(Recorded data)

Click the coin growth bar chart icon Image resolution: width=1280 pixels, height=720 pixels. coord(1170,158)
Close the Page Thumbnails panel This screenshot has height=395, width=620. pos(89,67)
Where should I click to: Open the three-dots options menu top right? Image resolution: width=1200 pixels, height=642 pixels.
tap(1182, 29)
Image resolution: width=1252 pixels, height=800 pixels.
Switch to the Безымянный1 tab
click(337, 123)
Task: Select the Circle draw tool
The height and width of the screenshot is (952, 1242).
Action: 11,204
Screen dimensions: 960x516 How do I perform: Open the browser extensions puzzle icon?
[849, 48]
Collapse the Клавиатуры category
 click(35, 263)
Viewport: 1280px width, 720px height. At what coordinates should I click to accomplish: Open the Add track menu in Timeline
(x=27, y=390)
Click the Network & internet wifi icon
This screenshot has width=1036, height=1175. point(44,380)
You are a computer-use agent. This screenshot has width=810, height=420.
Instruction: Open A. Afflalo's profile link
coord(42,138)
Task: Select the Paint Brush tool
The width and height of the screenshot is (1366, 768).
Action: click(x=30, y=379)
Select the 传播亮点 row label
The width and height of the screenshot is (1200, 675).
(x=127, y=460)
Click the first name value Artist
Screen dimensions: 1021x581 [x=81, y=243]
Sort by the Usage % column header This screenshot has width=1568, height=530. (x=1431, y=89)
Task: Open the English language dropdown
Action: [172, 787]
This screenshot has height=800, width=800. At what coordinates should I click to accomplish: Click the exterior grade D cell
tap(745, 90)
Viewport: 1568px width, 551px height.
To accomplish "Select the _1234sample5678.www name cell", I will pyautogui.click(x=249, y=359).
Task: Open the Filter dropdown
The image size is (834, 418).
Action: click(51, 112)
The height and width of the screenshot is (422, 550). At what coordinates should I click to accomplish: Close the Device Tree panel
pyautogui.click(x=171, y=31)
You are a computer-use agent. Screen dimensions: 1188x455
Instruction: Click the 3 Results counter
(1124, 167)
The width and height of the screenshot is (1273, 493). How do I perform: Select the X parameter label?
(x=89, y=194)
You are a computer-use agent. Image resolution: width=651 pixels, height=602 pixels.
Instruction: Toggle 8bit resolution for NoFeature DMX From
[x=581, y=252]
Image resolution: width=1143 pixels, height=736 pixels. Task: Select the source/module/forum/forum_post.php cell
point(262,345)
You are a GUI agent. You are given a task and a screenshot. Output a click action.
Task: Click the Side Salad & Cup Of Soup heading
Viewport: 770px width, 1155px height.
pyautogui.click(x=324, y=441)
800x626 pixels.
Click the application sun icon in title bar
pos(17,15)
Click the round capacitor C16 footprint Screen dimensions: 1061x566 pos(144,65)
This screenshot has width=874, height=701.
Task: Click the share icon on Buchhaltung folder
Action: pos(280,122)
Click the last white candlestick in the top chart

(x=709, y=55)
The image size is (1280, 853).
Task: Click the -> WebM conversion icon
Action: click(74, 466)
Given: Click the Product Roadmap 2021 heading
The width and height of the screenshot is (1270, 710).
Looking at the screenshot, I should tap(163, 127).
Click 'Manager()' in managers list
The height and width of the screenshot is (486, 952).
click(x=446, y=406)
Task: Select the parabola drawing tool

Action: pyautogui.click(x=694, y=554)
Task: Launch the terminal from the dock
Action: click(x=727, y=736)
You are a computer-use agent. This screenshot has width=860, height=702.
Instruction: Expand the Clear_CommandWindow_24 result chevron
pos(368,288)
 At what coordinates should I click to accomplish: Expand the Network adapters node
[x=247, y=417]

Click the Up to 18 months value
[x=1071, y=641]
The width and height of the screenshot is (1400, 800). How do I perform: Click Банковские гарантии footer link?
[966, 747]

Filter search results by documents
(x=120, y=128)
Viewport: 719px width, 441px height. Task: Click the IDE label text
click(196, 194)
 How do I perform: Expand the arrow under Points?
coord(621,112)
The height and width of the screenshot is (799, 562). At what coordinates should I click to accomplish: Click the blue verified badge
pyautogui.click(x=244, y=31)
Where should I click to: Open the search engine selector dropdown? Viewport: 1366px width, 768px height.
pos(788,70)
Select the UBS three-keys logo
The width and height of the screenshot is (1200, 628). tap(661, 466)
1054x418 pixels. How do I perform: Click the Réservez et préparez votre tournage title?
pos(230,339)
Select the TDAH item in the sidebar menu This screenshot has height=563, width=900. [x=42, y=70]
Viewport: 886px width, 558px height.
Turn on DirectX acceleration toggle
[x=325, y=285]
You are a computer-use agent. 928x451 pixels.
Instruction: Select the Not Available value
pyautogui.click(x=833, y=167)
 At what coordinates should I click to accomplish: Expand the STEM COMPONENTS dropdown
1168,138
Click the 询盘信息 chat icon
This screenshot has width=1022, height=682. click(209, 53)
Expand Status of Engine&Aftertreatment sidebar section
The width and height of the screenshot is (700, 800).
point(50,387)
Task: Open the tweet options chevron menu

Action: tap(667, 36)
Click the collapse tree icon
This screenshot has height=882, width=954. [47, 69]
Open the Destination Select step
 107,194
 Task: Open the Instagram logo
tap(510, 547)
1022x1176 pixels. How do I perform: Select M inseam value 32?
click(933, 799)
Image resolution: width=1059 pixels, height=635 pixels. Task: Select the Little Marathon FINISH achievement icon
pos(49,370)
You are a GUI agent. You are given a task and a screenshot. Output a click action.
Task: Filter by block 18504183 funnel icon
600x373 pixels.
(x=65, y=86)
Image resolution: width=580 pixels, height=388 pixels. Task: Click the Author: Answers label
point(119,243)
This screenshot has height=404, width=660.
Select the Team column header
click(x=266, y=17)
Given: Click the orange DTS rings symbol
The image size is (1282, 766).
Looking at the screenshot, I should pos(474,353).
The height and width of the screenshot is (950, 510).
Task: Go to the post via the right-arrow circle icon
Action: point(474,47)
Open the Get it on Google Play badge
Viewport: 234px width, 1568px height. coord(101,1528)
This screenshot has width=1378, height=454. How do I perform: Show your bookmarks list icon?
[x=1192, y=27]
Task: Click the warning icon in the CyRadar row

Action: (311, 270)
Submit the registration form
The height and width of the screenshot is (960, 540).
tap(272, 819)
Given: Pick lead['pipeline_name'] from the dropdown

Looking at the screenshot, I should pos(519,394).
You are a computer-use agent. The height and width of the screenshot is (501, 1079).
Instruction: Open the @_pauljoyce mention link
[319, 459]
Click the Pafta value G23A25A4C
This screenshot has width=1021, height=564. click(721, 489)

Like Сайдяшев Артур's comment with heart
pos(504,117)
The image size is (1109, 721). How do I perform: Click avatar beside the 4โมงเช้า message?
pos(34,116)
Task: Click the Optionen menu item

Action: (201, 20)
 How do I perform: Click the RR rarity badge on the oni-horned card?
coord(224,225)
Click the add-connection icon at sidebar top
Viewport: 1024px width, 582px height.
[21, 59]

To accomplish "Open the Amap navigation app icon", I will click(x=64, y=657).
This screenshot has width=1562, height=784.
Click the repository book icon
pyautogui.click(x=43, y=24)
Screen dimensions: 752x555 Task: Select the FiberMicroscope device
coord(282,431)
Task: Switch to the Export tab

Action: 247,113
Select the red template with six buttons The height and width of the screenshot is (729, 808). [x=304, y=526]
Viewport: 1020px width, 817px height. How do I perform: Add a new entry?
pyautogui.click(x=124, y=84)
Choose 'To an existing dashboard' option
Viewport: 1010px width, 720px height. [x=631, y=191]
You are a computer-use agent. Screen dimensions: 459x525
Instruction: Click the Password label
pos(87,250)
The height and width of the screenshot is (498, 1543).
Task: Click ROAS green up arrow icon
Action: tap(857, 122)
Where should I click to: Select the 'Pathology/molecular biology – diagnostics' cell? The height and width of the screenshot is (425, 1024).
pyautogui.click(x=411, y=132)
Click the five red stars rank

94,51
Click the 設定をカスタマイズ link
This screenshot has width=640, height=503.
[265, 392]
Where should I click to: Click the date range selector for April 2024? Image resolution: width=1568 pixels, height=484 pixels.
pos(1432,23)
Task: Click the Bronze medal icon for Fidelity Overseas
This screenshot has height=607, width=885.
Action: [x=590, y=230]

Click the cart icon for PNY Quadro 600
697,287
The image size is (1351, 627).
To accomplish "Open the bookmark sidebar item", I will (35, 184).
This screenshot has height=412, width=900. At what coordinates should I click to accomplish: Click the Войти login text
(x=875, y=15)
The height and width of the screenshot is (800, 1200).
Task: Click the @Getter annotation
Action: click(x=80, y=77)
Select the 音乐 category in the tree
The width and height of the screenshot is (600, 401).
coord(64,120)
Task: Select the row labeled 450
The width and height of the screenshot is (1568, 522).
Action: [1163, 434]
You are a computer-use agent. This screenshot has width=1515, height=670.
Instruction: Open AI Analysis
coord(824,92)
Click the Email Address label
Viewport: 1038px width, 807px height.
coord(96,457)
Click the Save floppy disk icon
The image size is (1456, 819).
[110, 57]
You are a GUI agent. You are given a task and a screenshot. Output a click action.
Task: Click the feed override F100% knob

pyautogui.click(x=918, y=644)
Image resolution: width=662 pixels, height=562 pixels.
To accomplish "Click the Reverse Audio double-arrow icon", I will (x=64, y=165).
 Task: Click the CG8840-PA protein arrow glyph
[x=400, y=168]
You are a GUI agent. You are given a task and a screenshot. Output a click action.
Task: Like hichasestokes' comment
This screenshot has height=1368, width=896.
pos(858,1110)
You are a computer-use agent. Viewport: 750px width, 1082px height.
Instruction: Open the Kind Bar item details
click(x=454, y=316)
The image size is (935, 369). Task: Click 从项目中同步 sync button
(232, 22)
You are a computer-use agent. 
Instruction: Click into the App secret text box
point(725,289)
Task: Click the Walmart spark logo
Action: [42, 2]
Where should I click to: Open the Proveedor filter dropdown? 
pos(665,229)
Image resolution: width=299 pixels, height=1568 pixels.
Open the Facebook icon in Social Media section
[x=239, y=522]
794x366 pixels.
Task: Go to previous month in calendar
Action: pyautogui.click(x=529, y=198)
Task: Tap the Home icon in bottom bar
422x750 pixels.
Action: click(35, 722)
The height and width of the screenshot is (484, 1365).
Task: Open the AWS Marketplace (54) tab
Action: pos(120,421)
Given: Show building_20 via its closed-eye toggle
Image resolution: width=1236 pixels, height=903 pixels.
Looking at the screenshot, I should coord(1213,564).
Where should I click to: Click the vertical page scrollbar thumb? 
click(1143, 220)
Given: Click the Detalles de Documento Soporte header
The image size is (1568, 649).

> [Work task]: Your reply should hold every line from the data that contains "will", copied in full.

> [Result of this task]:
To accomplish "Select the _1234sample5678.www name cell", I will pyautogui.click(x=249, y=359).
To accomplish "Open the Amap navigation app icon", I will click(x=64, y=657).
To accomplish "Open the bookmark sidebar item", I will (35, 184).
To accomplish "Click the Reverse Audio double-arrow icon", I will (x=64, y=165).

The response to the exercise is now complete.